巨人・菅野智之投手(28)が28日、都内の球団事務所で契約更改交渉に臨み、ほぼ倍増の4億5000万円でサインした。この時点で来季年俸はチーム最高額となり、名実ともに「巨人の顔」になった。オフの海外自主トレには巨人勢だけでも5人が集結し、一大勢力に成長。長らく投手陣のリーダーだった内海に代わり“菅野時代”の到来だ。

 2億2000万円の大幅アップにも、菅野は「最大級の評価をしてもらったと思うし、周りの見る目が厳しくなるので身が引き締まる思いです」とほとんど表情を崩さなかった。開幕前のWBCでは日本代表のエースとして活躍し、シーズンに入っても驚異的な安定感を発揮。4月下旬からは球団28年ぶりの3試合連続完封勝利を収め、他の追随を許さぬ17勝(5敗)、防御率1.59の好成績を収め、自身初の沢村賞にも輝いた。

 この時点で4億5000万円は、未更改の坂本(今季3億5000万円)を抜いて球団トップ。いよいよ「巨人の顔」となったが、投手陣の自主トレでも菅野が主役となる。菅野のハワイ自主トレには昨オフも同行した東海大の後輩・中川のほか、入団2年間で未勝利のドラ1桜井や飛躍が期待される畠らが初めて参加。菅野と内海の自主トレを行き来していた宮国も今オフは菅野への“一本化”を決意し、G戦士だけで5選手、他球団の選手も集まる予定だ。

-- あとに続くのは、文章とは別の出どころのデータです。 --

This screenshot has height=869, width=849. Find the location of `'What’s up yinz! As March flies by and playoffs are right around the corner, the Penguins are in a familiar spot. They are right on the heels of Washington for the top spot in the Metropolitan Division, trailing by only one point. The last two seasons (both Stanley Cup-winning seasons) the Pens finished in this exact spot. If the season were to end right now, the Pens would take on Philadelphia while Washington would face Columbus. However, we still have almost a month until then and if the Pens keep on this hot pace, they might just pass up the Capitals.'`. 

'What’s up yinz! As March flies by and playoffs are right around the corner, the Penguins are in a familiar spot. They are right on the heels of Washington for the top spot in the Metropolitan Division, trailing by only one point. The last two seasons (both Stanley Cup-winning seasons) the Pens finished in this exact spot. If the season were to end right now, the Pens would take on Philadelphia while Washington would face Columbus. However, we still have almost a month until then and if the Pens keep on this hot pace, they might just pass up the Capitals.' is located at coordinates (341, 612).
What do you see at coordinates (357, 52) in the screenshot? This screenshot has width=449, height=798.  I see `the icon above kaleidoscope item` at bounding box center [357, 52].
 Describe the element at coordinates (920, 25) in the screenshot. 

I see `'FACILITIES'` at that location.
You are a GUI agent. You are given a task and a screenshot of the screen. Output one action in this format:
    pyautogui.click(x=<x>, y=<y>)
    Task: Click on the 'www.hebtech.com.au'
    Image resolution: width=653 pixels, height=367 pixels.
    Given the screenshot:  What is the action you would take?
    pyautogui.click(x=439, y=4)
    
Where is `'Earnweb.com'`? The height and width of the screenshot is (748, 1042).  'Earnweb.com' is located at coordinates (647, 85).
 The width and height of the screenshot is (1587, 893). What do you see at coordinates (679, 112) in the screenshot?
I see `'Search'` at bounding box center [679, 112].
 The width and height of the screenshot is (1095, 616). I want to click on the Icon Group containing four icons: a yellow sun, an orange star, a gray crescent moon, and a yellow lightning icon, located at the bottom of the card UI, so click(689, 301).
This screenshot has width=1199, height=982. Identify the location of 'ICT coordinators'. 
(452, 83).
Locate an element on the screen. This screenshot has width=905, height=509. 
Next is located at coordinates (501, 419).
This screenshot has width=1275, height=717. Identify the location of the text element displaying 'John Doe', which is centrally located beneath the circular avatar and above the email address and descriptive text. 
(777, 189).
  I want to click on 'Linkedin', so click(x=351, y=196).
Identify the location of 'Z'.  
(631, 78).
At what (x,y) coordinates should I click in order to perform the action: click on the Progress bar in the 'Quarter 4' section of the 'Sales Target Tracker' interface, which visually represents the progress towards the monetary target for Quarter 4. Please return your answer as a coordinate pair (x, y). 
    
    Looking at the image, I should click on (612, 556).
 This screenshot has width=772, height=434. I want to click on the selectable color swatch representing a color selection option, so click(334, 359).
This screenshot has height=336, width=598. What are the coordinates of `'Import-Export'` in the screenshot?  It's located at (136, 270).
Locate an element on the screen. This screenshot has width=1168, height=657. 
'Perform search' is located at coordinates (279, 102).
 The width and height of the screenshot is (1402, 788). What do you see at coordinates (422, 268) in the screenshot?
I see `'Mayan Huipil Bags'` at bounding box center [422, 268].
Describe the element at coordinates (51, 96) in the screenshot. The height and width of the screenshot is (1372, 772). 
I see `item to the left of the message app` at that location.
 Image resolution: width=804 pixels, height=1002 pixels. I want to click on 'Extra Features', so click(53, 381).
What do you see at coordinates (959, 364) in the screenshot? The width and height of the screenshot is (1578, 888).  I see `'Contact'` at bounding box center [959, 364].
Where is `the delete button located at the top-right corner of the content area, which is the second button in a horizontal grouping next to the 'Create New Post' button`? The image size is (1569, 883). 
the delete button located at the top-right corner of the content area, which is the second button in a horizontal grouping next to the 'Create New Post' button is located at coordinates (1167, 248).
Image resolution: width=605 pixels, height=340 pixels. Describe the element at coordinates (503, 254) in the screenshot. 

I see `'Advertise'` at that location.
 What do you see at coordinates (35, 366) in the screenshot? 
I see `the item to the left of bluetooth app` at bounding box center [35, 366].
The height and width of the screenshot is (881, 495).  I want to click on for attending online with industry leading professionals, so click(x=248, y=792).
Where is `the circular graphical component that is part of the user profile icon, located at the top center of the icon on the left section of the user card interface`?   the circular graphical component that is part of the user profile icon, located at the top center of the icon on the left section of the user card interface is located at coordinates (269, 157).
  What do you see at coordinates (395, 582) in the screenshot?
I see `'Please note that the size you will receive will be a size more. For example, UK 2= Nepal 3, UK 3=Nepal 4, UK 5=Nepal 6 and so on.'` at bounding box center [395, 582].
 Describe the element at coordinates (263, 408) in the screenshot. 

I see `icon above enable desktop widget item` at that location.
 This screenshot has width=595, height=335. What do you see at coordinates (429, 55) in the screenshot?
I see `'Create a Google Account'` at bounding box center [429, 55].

 大所帯となる“菅野組”を率いるリーダーは来季から選手会長への就任が決定。特にヤングGの底上げには使命感を燃やしており「聞きに来る選手が少ないなっていうのが一番気にかけていること。自主トレに(巨人勢では)5人連れて行きますけど、何でも聞いてほしい。見ても絶対分からないと思う。よく見て背中から学ぶという人もいると思うんですけど、それでは限界があると思う。僕は貪欲さが欠けているように思う」と早くも手厳しいメッセージを発した。

 菅野が大きく台頭した一方で、長年投手陣の最大グループだった「内海組」には左腕の今村らが参加を希望しているが、規模は縮小。内海は今季も2勝7敗、防御率5.77と不振にあえぎ、この日2年連続で減額制限(1億円以上は40%)を超える50%ダウンの1億円で契約を更改した。